===== MATERIAL FOR THIS EXERCISE
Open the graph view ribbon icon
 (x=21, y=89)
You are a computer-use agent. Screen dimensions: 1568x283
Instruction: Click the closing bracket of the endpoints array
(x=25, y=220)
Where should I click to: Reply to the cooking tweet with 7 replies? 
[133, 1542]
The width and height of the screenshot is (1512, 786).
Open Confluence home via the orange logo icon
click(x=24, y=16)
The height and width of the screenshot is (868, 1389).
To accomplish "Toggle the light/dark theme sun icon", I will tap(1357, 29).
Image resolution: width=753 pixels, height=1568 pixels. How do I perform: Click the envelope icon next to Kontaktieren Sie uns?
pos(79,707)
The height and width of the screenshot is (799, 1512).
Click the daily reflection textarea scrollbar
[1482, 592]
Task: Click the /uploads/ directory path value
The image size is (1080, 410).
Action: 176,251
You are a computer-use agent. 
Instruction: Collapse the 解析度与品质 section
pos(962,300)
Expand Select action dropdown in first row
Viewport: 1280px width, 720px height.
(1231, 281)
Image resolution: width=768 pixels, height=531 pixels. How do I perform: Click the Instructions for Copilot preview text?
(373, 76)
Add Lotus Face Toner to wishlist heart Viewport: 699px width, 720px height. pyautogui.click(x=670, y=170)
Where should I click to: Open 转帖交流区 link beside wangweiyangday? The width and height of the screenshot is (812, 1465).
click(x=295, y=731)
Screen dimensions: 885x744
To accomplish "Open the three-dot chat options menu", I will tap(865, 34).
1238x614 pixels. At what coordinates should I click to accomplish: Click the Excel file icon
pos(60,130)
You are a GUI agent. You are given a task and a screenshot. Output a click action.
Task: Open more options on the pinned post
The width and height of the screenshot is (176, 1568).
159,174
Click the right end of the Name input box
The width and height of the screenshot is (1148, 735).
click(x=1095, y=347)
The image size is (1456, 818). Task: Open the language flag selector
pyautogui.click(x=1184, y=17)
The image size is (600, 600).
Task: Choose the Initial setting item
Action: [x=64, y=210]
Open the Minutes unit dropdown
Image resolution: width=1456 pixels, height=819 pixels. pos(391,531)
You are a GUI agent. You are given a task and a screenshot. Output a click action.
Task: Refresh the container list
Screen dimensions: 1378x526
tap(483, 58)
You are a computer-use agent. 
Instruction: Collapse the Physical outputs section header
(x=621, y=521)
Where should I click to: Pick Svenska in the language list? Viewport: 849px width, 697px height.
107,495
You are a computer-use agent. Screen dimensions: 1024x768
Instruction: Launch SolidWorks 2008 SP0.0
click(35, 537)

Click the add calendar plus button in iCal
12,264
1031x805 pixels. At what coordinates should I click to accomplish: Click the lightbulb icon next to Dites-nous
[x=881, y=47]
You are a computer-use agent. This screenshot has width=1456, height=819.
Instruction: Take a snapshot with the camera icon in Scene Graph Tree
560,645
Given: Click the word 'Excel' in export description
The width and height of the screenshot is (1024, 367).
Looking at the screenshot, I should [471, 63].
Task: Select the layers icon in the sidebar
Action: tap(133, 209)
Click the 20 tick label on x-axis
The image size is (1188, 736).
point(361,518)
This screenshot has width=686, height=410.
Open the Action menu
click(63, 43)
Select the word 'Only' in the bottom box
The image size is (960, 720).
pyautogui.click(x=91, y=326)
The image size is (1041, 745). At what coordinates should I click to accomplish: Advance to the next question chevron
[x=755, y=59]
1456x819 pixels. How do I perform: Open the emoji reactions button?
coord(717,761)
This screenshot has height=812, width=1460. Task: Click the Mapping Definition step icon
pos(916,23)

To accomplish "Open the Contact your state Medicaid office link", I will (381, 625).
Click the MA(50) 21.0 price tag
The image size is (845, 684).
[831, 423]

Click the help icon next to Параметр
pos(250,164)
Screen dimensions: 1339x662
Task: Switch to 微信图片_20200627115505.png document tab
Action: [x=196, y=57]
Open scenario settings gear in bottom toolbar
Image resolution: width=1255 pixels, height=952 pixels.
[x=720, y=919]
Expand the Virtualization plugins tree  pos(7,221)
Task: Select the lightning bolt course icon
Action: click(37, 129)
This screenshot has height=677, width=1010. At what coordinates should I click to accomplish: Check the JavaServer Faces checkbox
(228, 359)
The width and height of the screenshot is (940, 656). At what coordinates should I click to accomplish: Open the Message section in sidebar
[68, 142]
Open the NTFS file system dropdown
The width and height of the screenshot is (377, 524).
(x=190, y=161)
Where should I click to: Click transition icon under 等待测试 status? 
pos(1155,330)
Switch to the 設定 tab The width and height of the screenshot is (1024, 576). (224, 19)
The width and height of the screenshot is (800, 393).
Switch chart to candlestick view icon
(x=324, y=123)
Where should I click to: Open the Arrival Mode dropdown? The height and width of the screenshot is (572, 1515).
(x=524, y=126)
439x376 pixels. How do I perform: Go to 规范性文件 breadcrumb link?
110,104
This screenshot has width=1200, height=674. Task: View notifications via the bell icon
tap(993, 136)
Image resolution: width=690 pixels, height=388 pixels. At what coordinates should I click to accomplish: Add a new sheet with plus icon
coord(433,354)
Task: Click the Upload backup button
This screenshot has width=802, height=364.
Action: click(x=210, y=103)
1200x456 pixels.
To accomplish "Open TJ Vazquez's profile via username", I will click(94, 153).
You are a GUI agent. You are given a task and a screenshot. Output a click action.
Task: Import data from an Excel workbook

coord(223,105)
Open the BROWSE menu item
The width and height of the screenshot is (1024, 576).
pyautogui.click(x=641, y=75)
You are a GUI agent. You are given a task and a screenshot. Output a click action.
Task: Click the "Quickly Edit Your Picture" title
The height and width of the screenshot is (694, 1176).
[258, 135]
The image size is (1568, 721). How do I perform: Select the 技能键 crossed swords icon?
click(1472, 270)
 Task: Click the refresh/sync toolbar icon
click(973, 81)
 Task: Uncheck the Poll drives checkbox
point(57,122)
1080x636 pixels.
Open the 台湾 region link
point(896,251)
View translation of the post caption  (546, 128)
==========
# PROBLEM REQUIREMENTS
Give back every one of the lines above, unchanged and in the same order.

# RESPONSE TO THE EXERCISE
Open the graph view ribbon icon
 (x=21, y=89)
You are a computer-use agent. Screen dimensions: 1568x283
Instruction: Click the closing bracket of the endpoints array
(x=25, y=220)
Where should I click to: Reply to the cooking tweet with 7 replies? 
[133, 1542]
The width and height of the screenshot is (1512, 786).
Open Confluence home via the orange logo icon
click(x=24, y=16)
The height and width of the screenshot is (868, 1389).
To accomplish "Toggle the light/dark theme sun icon", I will tap(1357, 29).
Image resolution: width=753 pixels, height=1568 pixels. How do I perform: Click the envelope icon next to Kontaktieren Sie uns?
pos(79,707)
The height and width of the screenshot is (799, 1512).
Click the daily reflection textarea scrollbar
[1482, 592]
Task: Click the /uploads/ directory path value
The image size is (1080, 410).
Action: 176,251
You are a computer-use agent. 
Instruction: Collapse the 解析度与品质 section
pos(962,300)
Expand Select action dropdown in first row
Viewport: 1280px width, 720px height.
(1231, 281)
Image resolution: width=768 pixels, height=531 pixels. How do I perform: Click the Instructions for Copilot preview text?
(373, 76)
Add Lotus Face Toner to wishlist heart Viewport: 699px width, 720px height. pyautogui.click(x=670, y=170)
Where should I click to: Open 转帖交流区 link beside wangweiyangday? The width and height of the screenshot is (812, 1465).
click(x=295, y=731)
Screen dimensions: 885x744
To accomplish "Open the three-dot chat options menu", I will tap(865, 34).
1238x614 pixels. At what coordinates should I click to accomplish: Click the Excel file icon
pos(60,130)
You are a GUI agent. You are given a task and a screenshot. Output a click action.
Task: Open more options on the pinned post
The width and height of the screenshot is (176, 1568).
159,174
Click the right end of the Name input box
The width and height of the screenshot is (1148, 735).
click(x=1095, y=347)
The image size is (1456, 818). Task: Open the language flag selector
pyautogui.click(x=1184, y=17)
The image size is (600, 600).
Task: Choose the Initial setting item
Action: [x=64, y=210]
Open the Minutes unit dropdown
Image resolution: width=1456 pixels, height=819 pixels. pos(391,531)
You are a GUI agent. You are given a task and a screenshot. Output a click action.
Task: Refresh the container list
Screen dimensions: 1378x526
tap(483, 58)
You are a computer-use agent. 
Instruction: Collapse the Physical outputs section header
(x=621, y=521)
Where should I click to: Pick Svenska in the language list? Viewport: 849px width, 697px height.
107,495
You are a computer-use agent. Screen dimensions: 1024x768
Instruction: Launch SolidWorks 2008 SP0.0
click(35, 537)

Click the add calendar plus button in iCal
12,264
1031x805 pixels. At what coordinates should I click to accomplish: Click the lightbulb icon next to Dites-nous
[x=881, y=47]
You are a computer-use agent. This screenshot has width=1456, height=819.
Instruction: Take a snapshot with the camera icon in Scene Graph Tree
560,645
Given: Click the word 'Excel' in export description
The width and height of the screenshot is (1024, 367).
Looking at the screenshot, I should [471, 63].
Task: Select the layers icon in the sidebar
Action: tap(133, 209)
Click the 20 tick label on x-axis
The image size is (1188, 736).
point(361,518)
This screenshot has width=686, height=410.
Open the Action menu
click(63, 43)
Select the word 'Only' in the bottom box
The image size is (960, 720).
pyautogui.click(x=91, y=326)
The image size is (1041, 745). At what coordinates should I click to accomplish: Advance to the next question chevron
[x=755, y=59]
1456x819 pixels. How do I perform: Open the emoji reactions button?
coord(717,761)
This screenshot has height=812, width=1460. Task: Click the Mapping Definition step icon
pos(916,23)

To accomplish "Open the Contact your state Medicaid office link", I will (381, 625).
Click the MA(50) 21.0 price tag
The image size is (845, 684).
[831, 423]

Click the help icon next to Параметр
pos(250,164)
Screen dimensions: 1339x662
Task: Switch to 微信图片_20200627115505.png document tab
Action: [x=196, y=57]
Open scenario settings gear in bottom toolbar
Image resolution: width=1255 pixels, height=952 pixels.
[x=720, y=919]
Expand the Virtualization plugins tree  pos(7,221)
Task: Select the lightning bolt course icon
Action: click(37, 129)
This screenshot has height=677, width=1010. At what coordinates should I click to accomplish: Check the JavaServer Faces checkbox
(228, 359)
The width and height of the screenshot is (940, 656). At what coordinates should I click to accomplish: Open the Message section in sidebar
[68, 142]
Open the NTFS file system dropdown
The width and height of the screenshot is (377, 524).
(x=190, y=161)
Where should I click to: Click transition icon under 等待测试 status? 
pos(1155,330)
Switch to the 設定 tab The width and height of the screenshot is (1024, 576). (224, 19)
The width and height of the screenshot is (800, 393).
Switch chart to candlestick view icon
(x=324, y=123)
Where should I click to: Open the Arrival Mode dropdown? The height and width of the screenshot is (572, 1515).
(x=524, y=126)
439x376 pixels. How do I perform: Go to 规范性文件 breadcrumb link?
110,104
This screenshot has width=1200, height=674. Task: View notifications via the bell icon
tap(993, 136)
Image resolution: width=690 pixels, height=388 pixels. At what coordinates should I click to accomplish: Add a new sheet with plus icon
coord(433,354)
Task: Click the Upload backup button
This screenshot has width=802, height=364.
Action: click(x=210, y=103)
1200x456 pixels.
To accomplish "Open TJ Vazquez's profile via username", I will click(94, 153).
You are a GUI agent. You are given a task and a screenshot. Output a click action.
Task: Import data from an Excel workbook

coord(223,105)
Open the BROWSE menu item
The width and height of the screenshot is (1024, 576).
pyautogui.click(x=641, y=75)
You are a GUI agent. You are given a task and a screenshot. Output a click action.
Task: Click the "Quickly Edit Your Picture" title
The height and width of the screenshot is (694, 1176).
[258, 135]
The image size is (1568, 721). How do I perform: Select the 技能键 crossed swords icon?
click(1472, 270)
 Task: Click the refresh/sync toolbar icon
click(973, 81)
 Task: Uncheck the Poll drives checkbox
point(57,122)
1080x636 pixels.
Open the 台湾 region link
point(896,251)
View translation of the post caption  (546, 128)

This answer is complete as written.